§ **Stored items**
────────────────────────────────────────

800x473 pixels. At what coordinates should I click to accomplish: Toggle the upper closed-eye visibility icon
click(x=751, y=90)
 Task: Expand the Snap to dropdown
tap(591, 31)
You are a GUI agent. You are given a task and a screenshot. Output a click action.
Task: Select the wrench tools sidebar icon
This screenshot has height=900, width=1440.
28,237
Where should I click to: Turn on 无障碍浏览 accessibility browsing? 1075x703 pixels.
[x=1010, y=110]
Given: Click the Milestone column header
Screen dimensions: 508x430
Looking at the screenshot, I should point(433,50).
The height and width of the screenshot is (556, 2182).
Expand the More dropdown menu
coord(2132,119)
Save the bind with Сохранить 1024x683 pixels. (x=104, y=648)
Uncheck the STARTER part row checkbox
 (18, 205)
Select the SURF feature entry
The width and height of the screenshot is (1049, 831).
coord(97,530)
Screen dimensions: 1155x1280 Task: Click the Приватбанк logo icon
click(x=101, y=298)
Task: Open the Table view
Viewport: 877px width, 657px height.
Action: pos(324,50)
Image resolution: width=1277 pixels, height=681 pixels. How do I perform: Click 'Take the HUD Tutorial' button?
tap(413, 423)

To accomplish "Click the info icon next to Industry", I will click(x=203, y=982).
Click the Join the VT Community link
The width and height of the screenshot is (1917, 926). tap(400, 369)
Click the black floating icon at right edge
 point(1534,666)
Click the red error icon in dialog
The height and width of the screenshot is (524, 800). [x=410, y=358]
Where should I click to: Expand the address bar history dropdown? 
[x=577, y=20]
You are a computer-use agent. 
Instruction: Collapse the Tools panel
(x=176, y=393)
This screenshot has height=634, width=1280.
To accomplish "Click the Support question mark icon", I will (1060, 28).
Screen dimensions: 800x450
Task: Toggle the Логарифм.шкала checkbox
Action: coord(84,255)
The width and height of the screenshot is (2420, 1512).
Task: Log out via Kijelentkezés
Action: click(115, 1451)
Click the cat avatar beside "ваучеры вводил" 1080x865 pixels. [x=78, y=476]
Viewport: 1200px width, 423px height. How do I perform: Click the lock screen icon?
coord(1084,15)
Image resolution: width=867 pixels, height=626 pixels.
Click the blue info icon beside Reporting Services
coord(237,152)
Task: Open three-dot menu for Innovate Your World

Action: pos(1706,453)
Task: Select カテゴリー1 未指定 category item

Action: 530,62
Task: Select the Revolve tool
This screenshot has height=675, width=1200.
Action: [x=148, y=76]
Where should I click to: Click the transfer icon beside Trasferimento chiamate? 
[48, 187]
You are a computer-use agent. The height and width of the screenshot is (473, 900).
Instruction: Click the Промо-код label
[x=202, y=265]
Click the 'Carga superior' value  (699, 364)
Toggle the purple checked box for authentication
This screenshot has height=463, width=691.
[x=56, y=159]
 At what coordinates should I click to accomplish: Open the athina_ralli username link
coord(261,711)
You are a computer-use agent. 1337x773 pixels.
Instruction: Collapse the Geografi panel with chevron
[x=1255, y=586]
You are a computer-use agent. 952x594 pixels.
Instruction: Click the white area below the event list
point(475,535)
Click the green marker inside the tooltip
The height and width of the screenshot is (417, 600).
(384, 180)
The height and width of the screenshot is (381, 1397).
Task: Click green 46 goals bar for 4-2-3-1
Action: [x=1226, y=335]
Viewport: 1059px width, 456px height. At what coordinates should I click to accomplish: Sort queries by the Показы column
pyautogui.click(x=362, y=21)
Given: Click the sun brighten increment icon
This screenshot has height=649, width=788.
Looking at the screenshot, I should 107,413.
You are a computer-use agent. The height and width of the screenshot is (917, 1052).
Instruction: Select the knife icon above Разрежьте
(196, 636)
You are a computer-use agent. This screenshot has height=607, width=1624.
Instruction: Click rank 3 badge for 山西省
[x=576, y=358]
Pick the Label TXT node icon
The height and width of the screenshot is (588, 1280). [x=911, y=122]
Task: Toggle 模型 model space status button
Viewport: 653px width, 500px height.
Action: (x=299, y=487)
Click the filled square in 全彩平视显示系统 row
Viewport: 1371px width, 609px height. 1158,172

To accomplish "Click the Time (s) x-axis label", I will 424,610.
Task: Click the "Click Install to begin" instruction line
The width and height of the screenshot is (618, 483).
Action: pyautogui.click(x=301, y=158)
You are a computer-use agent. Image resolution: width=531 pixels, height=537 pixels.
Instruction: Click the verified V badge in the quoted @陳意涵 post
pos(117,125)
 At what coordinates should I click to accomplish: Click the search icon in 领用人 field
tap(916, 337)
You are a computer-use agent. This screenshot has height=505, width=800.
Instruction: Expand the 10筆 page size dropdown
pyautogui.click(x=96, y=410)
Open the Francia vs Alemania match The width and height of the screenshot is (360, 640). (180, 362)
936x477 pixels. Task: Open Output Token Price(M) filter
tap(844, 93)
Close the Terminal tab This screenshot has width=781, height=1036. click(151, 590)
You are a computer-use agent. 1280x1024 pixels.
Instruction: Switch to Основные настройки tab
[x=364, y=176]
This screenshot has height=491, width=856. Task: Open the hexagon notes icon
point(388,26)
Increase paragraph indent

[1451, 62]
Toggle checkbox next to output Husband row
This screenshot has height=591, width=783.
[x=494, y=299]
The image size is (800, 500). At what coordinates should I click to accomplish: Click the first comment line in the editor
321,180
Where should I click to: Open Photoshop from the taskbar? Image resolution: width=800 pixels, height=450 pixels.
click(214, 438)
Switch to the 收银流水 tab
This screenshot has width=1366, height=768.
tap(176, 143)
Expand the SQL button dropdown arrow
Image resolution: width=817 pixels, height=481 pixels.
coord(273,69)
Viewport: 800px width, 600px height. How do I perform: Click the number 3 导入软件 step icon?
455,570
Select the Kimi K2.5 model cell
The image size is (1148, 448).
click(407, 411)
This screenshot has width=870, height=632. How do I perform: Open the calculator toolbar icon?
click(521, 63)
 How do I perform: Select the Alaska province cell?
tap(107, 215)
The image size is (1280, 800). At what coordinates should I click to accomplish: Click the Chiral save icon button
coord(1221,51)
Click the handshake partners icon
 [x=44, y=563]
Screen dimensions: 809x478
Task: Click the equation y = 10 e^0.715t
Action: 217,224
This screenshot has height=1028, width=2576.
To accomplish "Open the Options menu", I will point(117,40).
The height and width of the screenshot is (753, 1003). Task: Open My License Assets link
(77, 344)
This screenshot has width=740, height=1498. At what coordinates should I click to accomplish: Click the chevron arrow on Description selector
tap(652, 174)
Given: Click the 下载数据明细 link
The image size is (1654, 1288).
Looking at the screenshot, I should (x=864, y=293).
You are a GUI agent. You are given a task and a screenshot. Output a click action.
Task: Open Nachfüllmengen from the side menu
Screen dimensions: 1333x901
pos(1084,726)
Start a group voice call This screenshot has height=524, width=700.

────────────────────────────────────────

§ **WHAT TO WORK ON**
Only one stretch of the records above is wanted: the lines between the one holding "Screen dimensions: 508x430" and the one holding "This screenshot has height=634, width=1280.", inclusive, reproduced exactly.

§ **ANSWER TO THIS PROBLEM**
Screen dimensions: 508x430
Looking at the screenshot, I should point(433,50).
The height and width of the screenshot is (556, 2182).
Expand the More dropdown menu
coord(2132,119)
Save the bind with Сохранить 1024x683 pixels. (x=104, y=648)
Uncheck the STARTER part row checkbox
 (18, 205)
Select the SURF feature entry
The width and height of the screenshot is (1049, 831).
coord(97,530)
Screen dimensions: 1155x1280 Task: Click the Приватбанк logo icon
click(x=101, y=298)
Task: Open the Table view
Viewport: 877px width, 657px height.
Action: pos(324,50)
Image resolution: width=1277 pixels, height=681 pixels. How do I perform: Click 'Take the HUD Tutorial' button?
tap(413, 423)

To accomplish "Click the info icon next to Industry", I will click(x=203, y=982).
Click the Join the VT Community link
The width and height of the screenshot is (1917, 926). tap(400, 369)
Click the black floating icon at right edge
 point(1534,666)
Click the red error icon in dialog
The height and width of the screenshot is (524, 800). [x=410, y=358]
Where should I click to: Expand the address bar history dropdown? 
[x=577, y=20]
You are a computer-use agent. 
Instruction: Collapse the Tools panel
(x=176, y=393)
This screenshot has height=634, width=1280.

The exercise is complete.